#### Extracted data
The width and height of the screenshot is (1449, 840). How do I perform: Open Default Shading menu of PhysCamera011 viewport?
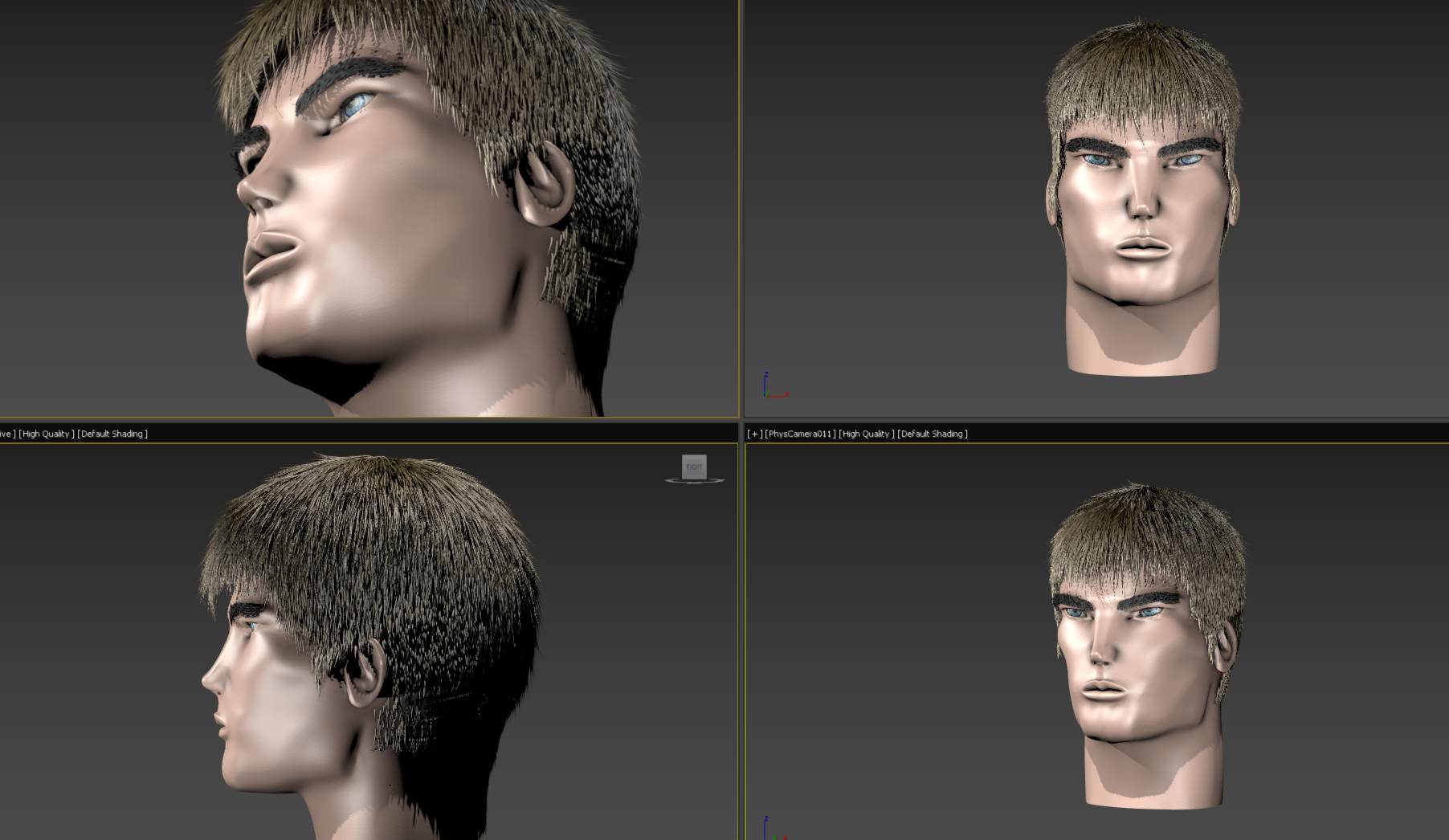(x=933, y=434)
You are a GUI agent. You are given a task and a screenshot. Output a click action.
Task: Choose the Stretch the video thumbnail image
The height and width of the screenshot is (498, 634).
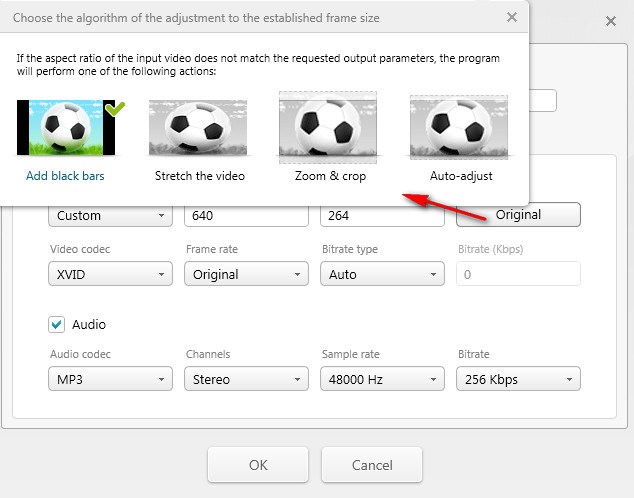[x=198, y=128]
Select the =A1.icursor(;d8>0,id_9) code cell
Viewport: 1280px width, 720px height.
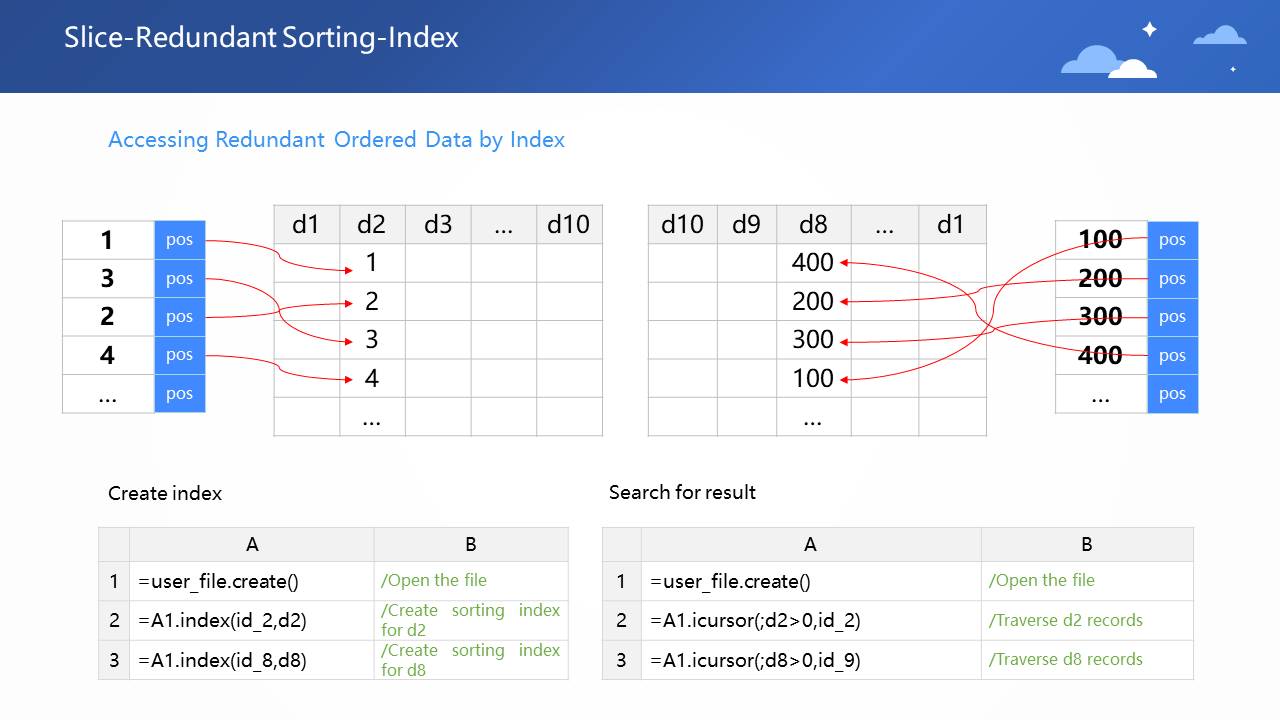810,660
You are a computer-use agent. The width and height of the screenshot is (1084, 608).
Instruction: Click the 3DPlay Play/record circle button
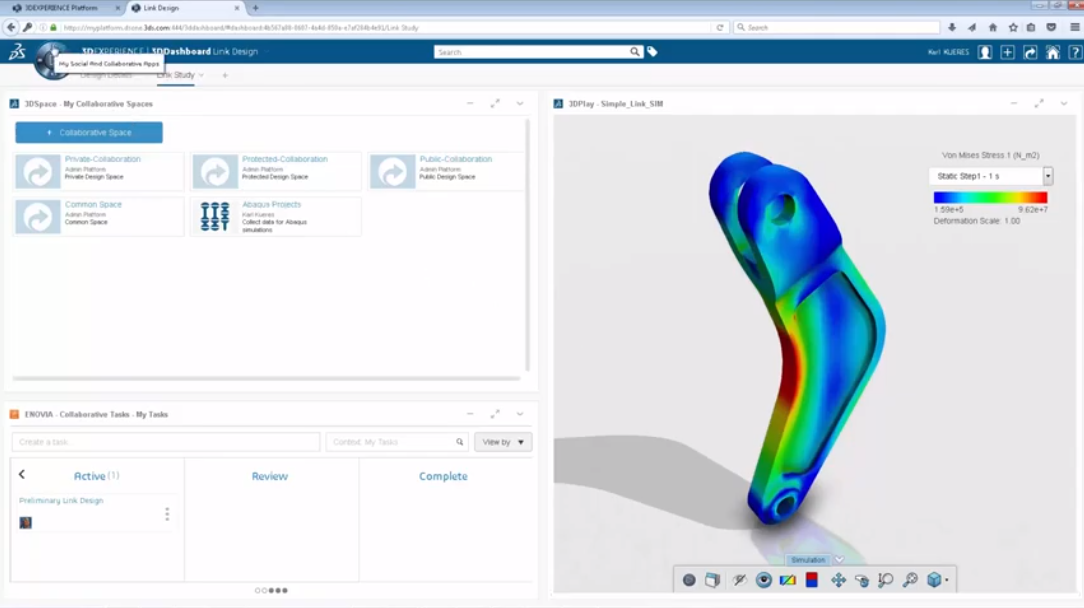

#### Directions for this task
Pull out, word for word, every line of the items from the one holding "Select the =A1.icursor(;d8>0,id_9) code cell" through the end of the items, both ends included. Leave the pictures out.

#### The reply
Select the =A1.icursor(;d8>0,id_9) code cell
Viewport: 1280px width, 720px height.
810,660
You are a computer-use agent. The width and height of the screenshot is (1084, 608).
Instruction: Click the 3DPlay Play/record circle button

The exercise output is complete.